Our data show that salicylates accelerate growth factor withdrawal-induced apoptosis and synergize with sublethal concentrations of daunorubicin to induce programmed cell death. Potential mechanisms that could account for this synergism are currently being explored in the laboratory. Daunorubicin stimulates ceramide synthase in hematopoietic cells and induces apoptosis via generation of ceramide,54 which, like Na-Sal, induces caspase-3 activation and cleavage of PARP.55 This suggests that cellular targets other than caspase-3 most likely mediate the synergism between daunorubicin and Na-Sal.

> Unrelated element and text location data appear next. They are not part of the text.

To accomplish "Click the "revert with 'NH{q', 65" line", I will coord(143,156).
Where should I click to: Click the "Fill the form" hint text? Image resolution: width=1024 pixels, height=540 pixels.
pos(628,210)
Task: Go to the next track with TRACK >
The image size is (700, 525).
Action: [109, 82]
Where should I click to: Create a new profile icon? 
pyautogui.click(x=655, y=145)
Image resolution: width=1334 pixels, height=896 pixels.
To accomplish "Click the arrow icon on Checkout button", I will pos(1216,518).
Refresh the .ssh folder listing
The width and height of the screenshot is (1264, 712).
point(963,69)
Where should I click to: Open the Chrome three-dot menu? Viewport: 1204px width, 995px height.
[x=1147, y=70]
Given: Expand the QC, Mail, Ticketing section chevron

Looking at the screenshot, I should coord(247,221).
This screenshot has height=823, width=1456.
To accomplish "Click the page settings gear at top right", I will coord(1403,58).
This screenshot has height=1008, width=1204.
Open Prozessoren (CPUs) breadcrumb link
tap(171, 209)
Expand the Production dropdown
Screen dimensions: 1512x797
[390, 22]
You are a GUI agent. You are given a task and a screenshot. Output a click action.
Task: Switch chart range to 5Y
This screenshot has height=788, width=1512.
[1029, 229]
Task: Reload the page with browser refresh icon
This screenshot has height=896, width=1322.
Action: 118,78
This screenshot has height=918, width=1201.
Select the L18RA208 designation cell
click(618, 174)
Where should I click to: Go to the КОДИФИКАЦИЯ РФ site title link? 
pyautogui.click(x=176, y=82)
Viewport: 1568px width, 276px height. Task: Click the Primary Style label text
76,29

Daunorubicin is also a potent inducer of NF-κB, which has been shown to lower its killing efficiency.19,56 Thus, inhibition of daunorubicin-induced NF-κB activation by Na-Sal could account for the more efficient killing that occurs after exposure to both agents. Indeed, inhibition of NF-κB has been recently shown to significantly enhance drug- or death ligand-induced apoptosis in lymphoid cell lines, as well as in primary leukemia cells from patients with acute lymphoblastic leukemia (ALL) and acute myelogenous leukemia (AML).57 Daunorubicin does not modulate the expression of MCL-1 in ML-1 cells58 or TF-1 cells (data not shown), thus downregulation of MCL-1 by Na-Sal could be important for its ability to enhance killing by daunorubicin. Moreover, DNA-damaging agents, such as ionizing radiation, UV radiation, and alkylating drugs can increase MCL-1 expression in human myeloid leukemia cells,59 and it will be important to test whether Na-Sal can affect killing induced by these agents. While this report was being submitted, Bellosillo et al60 reported that aspirin and salicylate induce apoptosis of primary B-cell chronic lymphocytic leukemia (B-CLL) cells in concentrations comparable to the ones used in our study and that mononuclear cells from normal donors are significantly more resistant to aspirin-induced apoptosis. Our preliminary studies, using CD34⁺ cells isolated from umbilical cord blood, show that concentrations of Na-Sal that inhibit the growth of many myeloid leukemia cell lines, do not inhibit the in vitro growth of burst-forming unit-erythroid (BFU-E) or colony-forming unit–granulocyte-macrophage (CFU-GM) (data not shown); higher concentrations of Na-Sal (10 mmol/L) do inhibit colony formation in vitro.

Hence, our data raise the possibility that Na-Sal could be used to lower the apoptotic threshold of leukemia cells and potentially improve the treatment of human myeloid leukemia.

We thank Drs Inge Olsson and Donal MacGrogan for comments and critical reading of the manuscript.